The leading candidates can be decades-old, updated with semiconductor manufacturing techniques. Manhattan Scientifics, for example, is pursuing fuel cells, longer-running devices that rely on a chemical reaction between oxygen and some fuel such as hydrogen. Originally, fuel cells were huge, and the hydrogen could be dangerous. The new micro fuel cells use a safe type of alcohol. When the fuel runs out, in goes a new ampoule. The company, which will start shipping the new cells next year, hopes eventually to be able to power a mobile phone in standby mode for as long as six months on a single fueling.

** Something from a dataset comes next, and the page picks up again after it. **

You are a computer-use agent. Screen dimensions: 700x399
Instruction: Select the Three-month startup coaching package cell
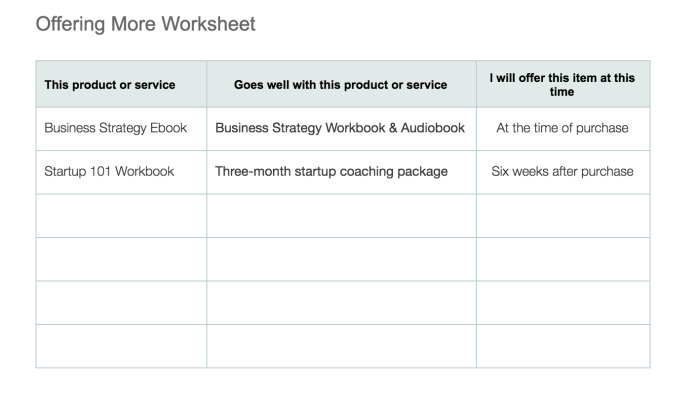coord(342,172)
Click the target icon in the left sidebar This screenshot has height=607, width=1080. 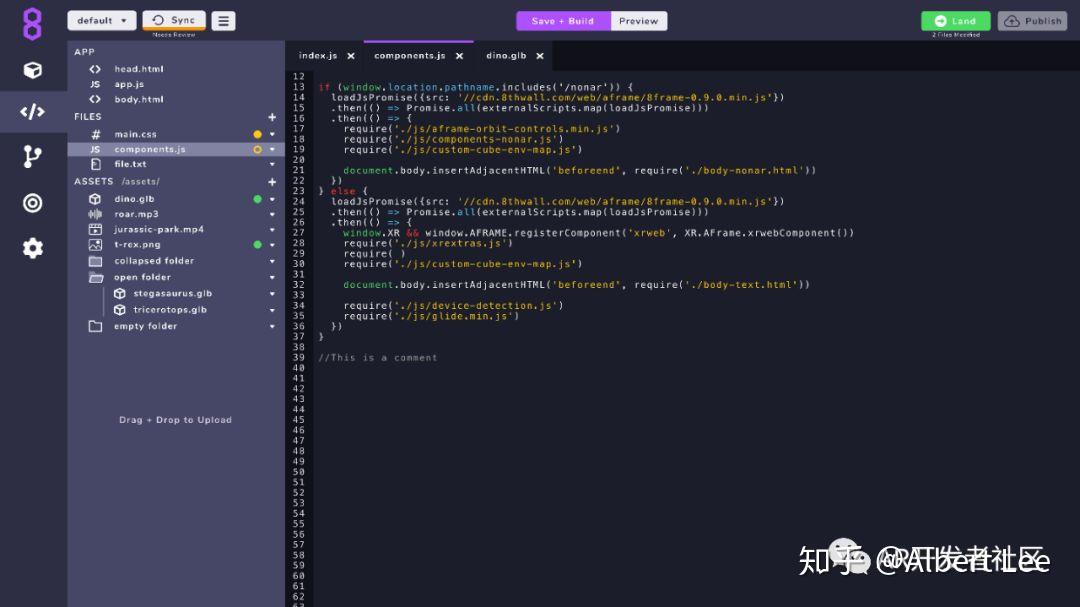click(x=33, y=202)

Another new battery type is the lithium polymer, an improvement over the lithium-ion batteries that often run cameras and portable phones and laptops. “It’s a solid-state battery, therefore you can make very thin cells,” says Dr. Chao-Yang Wang, associate professor of mechanical engineering at Penn State University. Semiconductor technology helps keep costs low. Sheets of battery might be molded to become part of a device. The cover for a laptop, for instance, might be a lithium ion battery. “We feel the lithium ion is the technology of the future for most of our applications,” says Dr. Khushrow Press, president of Saft America, a division of France’s Alcatel and a major battery supplier for aerospace, transportation and military uses.

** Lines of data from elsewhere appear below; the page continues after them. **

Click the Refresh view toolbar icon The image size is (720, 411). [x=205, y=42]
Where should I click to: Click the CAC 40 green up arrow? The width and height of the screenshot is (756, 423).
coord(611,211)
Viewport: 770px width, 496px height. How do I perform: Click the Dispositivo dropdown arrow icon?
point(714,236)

Not all new approaches are children of Silicon Valley. Power Paper Ltd. of Tel Aviv uses commercial printing presses to literally print batteries. “Until [now],” says CEO Baruch Levanon, “all batteries need to be sealed in some kind of metal case.” At about one fiftieth of an inch thick, the resulting cells are flexible and can be produced in any shape, making them ideal for disposable electronics, such as talking gift cards or single-use medical sensors. According to Levanon, “environmentally friendly materials” makes them safe to throw away.
Then there are chemistry combinations being moved into new uses. Zinc air, once the province of hearing aids, has been available for the last half year in emergency backup batteries for mobile phones. Evercel, Inc., in Danbury, Conn., has taken another chemistry, nickel zinc, and improved the recharging ability to power scooters that travel about 25 miles an hour.

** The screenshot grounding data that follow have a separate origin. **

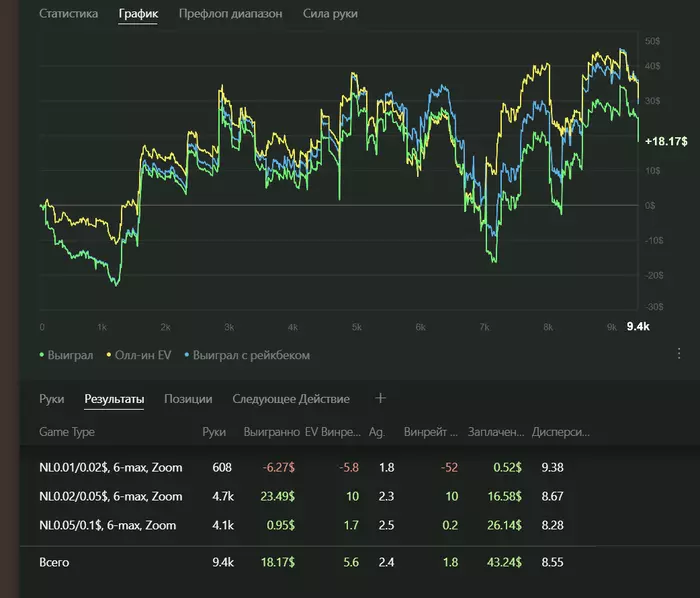The image size is (700, 598).
Task: Sort by the Game Type column header
Action: [67, 431]
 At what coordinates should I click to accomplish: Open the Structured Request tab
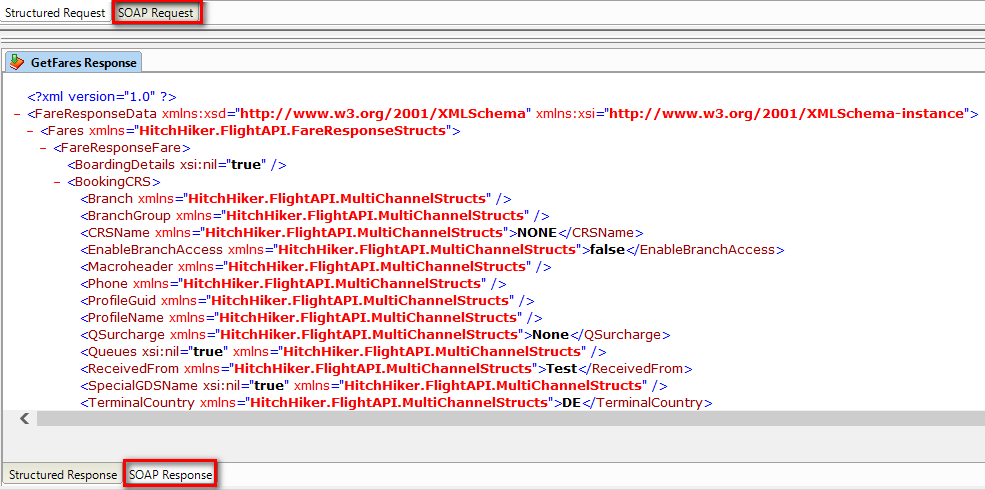56,13
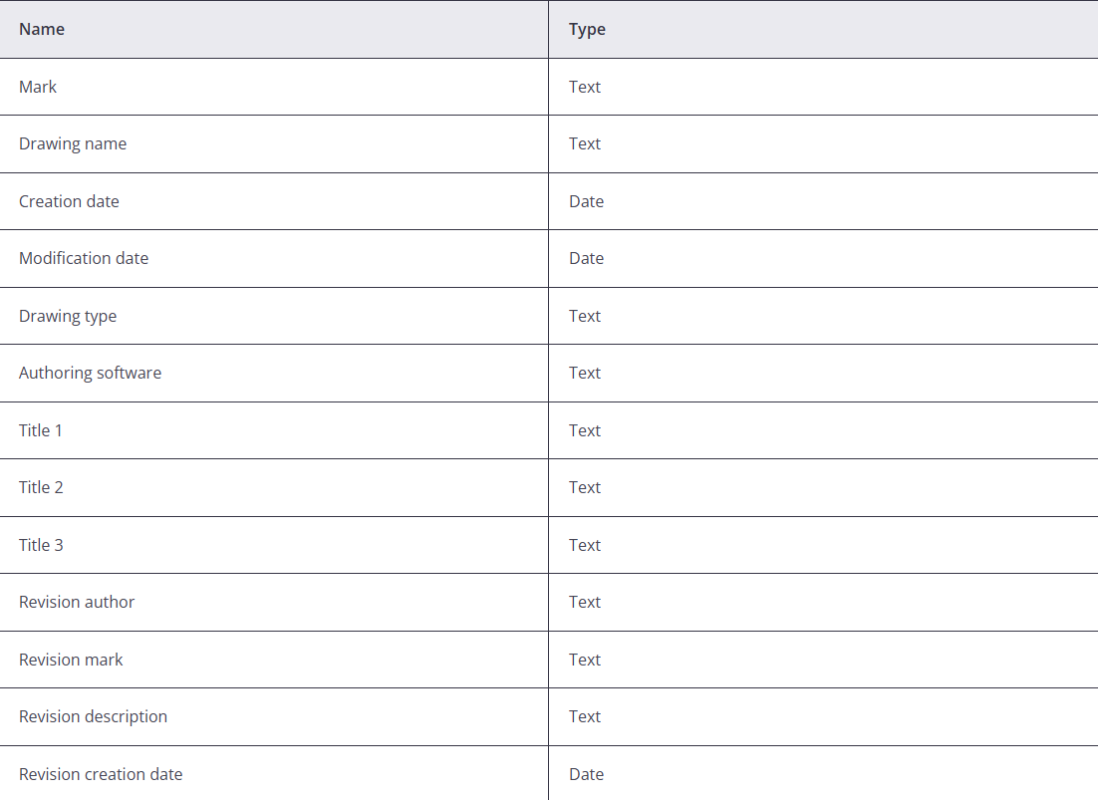Click the Type column header
Viewport: 1098px width, 800px height.
click(587, 29)
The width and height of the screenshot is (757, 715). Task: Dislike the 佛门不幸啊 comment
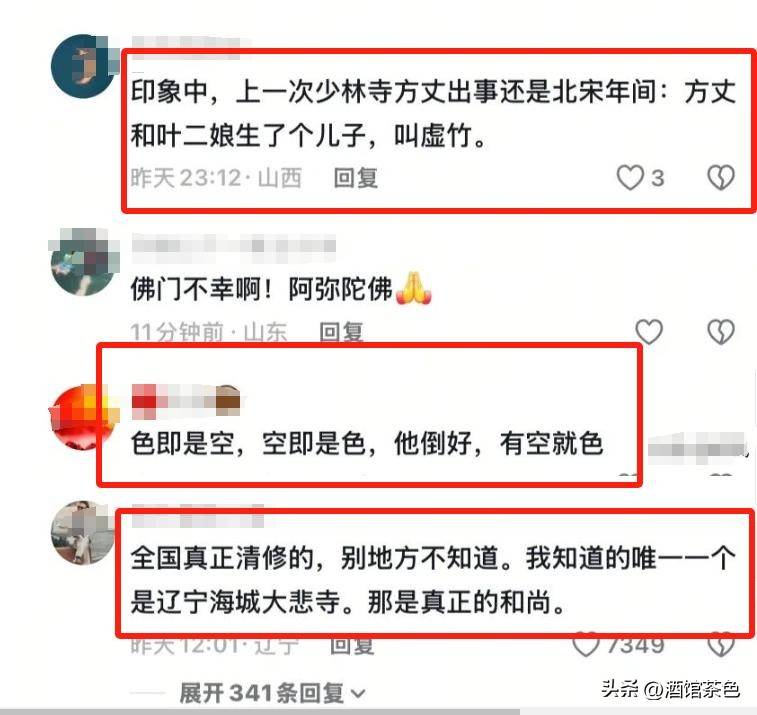tap(721, 332)
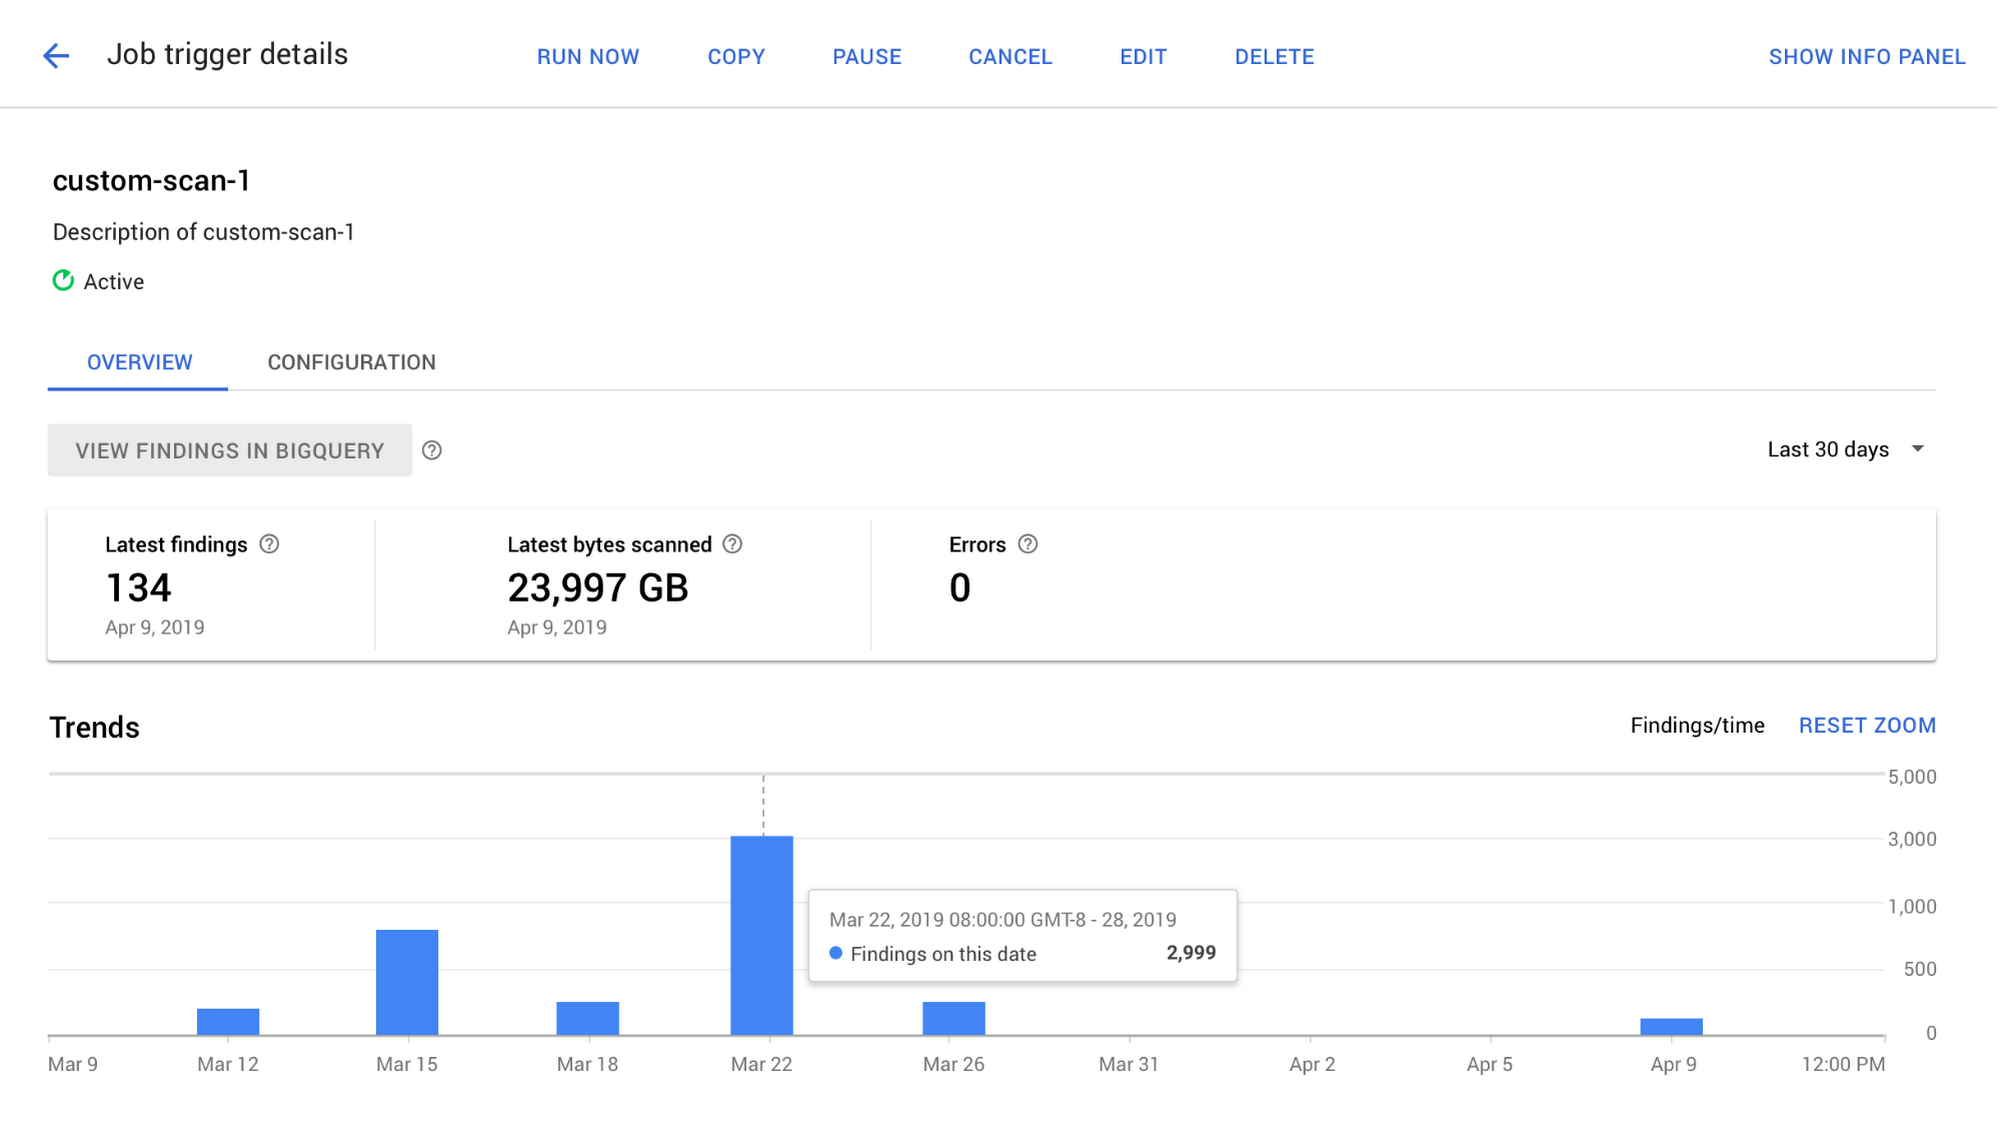Screen dimensions: 2000x1136
Task: Click VIEW FINDINGS IN BIGQUERY button
Action: (229, 451)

There are problems that must be addressed. The more powerful the battery, the more potentially dangerous, making safety features a must. It is also expensive to bring a new battery to market and difficult to obtain customer acceptance. “Many technologies have been ‘sexy’ at a particular time and five years later dropped,” says Press.
And then there are products that Hawk calls just plain “crazy,” like the external battery whose maker said it would run a laptop for 12 hours. “But it weighed close to 25 pounds,” Hawk says. “It’s not a good bang for the buck.” Sometimes, it seems, you can actually make a mousetrap worse.